Climate change activists said today that the worldwide agreement in Paris which states that the target for global warming must be lowered to 1.5 degrees centigrade means that NY must double its efforts to reduce greenhouse gas emissions and transition to 100% renewables.
The 100% Renewables Now NY campaign released a letter (link here) it sent to Governor Cuomo outlining steps they hope he will announce in his upcoming State of the State. The group is helping to organize a State of the Climate rally and march at the Capitol on January 13.
The group urged Cuomo to be a national leader on climate change by moving quickly to 100% clean energy (e.g., by 2030), starting with a commitment to purchase 5,000 MW of off shore wind by 2025 and 10,000 MW by 2030. Off-shore wind turbines also help reduce the impact of hurricanes. Richard Kauffman, Cuomo’s energy czar, recently stated that he was opposed to such Power Purchase Agreements.
More than 80 climate, faith, labor and community groups have endorsed the call for the state to transition to 100% clean energy by 2030 (A7497 / S5527).
“New York needs to help ensure that Paris was a turning point in the effort to avoid catastrophic climate change. We cannot afford business as usual while we wait for market forces to determine our energy future. We need to mobilize the state resources to promote wind, solar, geothermal and conservation while putting an immediate halt to fossil fuels and related infrastructure,” said Mark Dunlea, convener of the 100% Renewables NY campaign.
The group said that Cuomo needed to not just ban the fracking of natural gas but halt the expansion of natural gas storage facilities, pipelines and compressor stations. Short term methane (natural gas) is 87 times more potent than carbon dioxide as a greenhouse gas.
The final language of the treaty is still being negotiated in Paris, and China and Saudi Arabia are still holding out against the move away from the present 2 degree target. However, the United States and the other industrial nations have agreed to focus on moving to the lower limits. Keeping global warming at 1.5 degrees means annual reduction in emissions of about 7 %, double the reductions of 3.5% to keep warming under the 2 degrees target. Unfortunately, the emissions targets announced by individual countries leading up to Paris won’t even keep warming to under 3 degrees centigrade.
The campaign noted that the Governor’s recent call for 50% of the state’s electricity to be met by renewables by 2030 ignores the major energy uses that make up the state’s carbon footprint, such as heating and cooling and transportation. The campaign’s call for 100% clean energy by 2030 covers all energy sources. It would help create more than 280,000 40-year jobs during the build out and lower electric rates by more than 50% compared to continued reliance on fossil fuels. It would also help eliminate the estimated 3,000 plus annual deaths from burning fossil fuels, and the related $30 billion in health care costs.

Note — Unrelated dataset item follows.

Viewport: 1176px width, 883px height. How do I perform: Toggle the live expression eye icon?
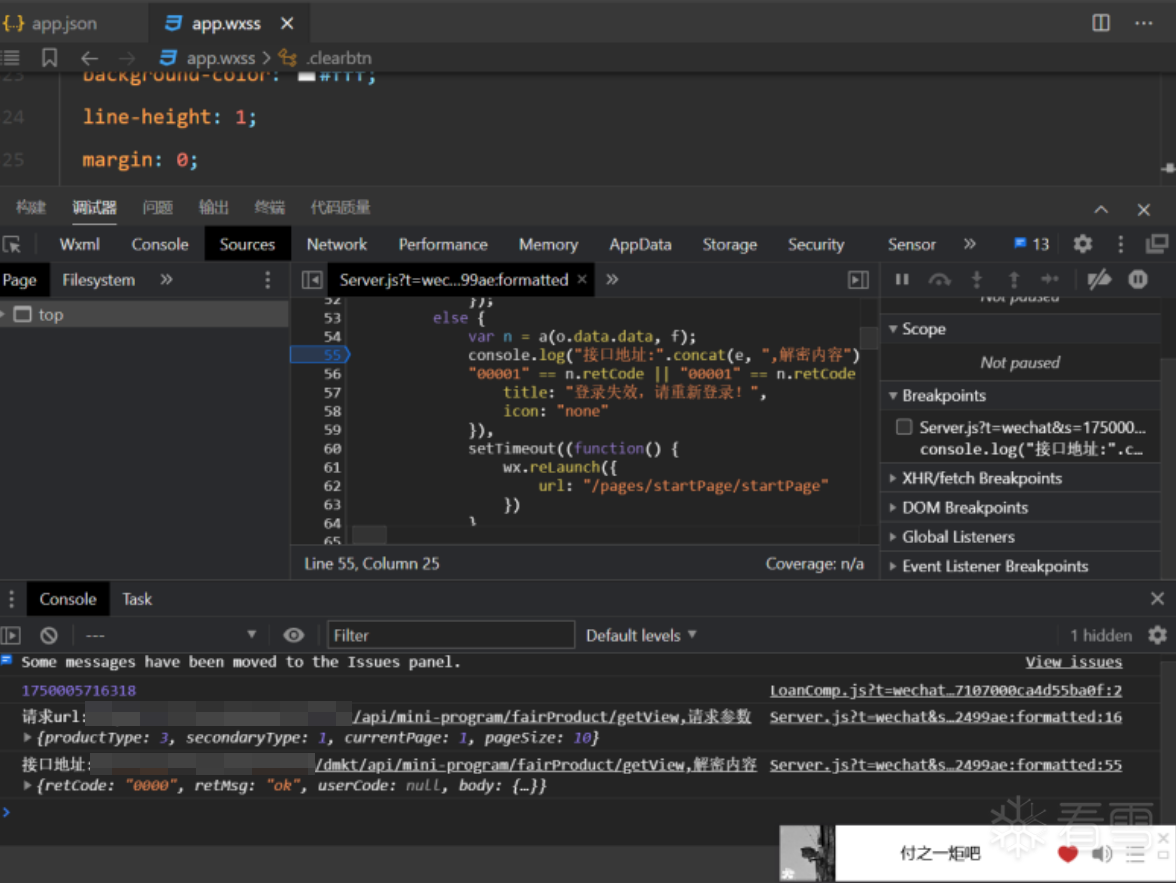pyautogui.click(x=293, y=635)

“It is essential for NYS to commit to no new fossil fuel infrastructure, to set clear annual fossil fuel reduction goals, and to achieve these goals in a socially just manner,” said Sue Hughes Smith of Rochester’s Peoples Climate Coalition and Mothers Out Front.
The groups said that the state’s climate efforts must address equity issues and create a Just Transition fund to protect workers and communities impacted by the transition. The campaign opposes the Governor’s proposal to spend hundreds of millions of dollars bailing out coal and nuclear plants.
Other issues outlined by the campaign in its letter include:
– enactment of a robust carbon (greenhouse gas) tax to reduce pollution and end the subsidies for fossil fuels;
– investment in electric charging stations to support a quick transition to electric vehicles;
– major increases in mass transit beyond what the Governor and NYC recently agreed to;
– promotion of community shared renewables, including solar farms on brownfields;
– creating a state program under NYPA to install solar (or other renewable energy sources) on every home for no upfront payments;
– stronger efforts to energy retrofit buildings to eliminate their carbon footprint; and.
– statewide expansion of Community Choice Aggregation to enable local communities to determine the source of their electricity (i.e., renewables).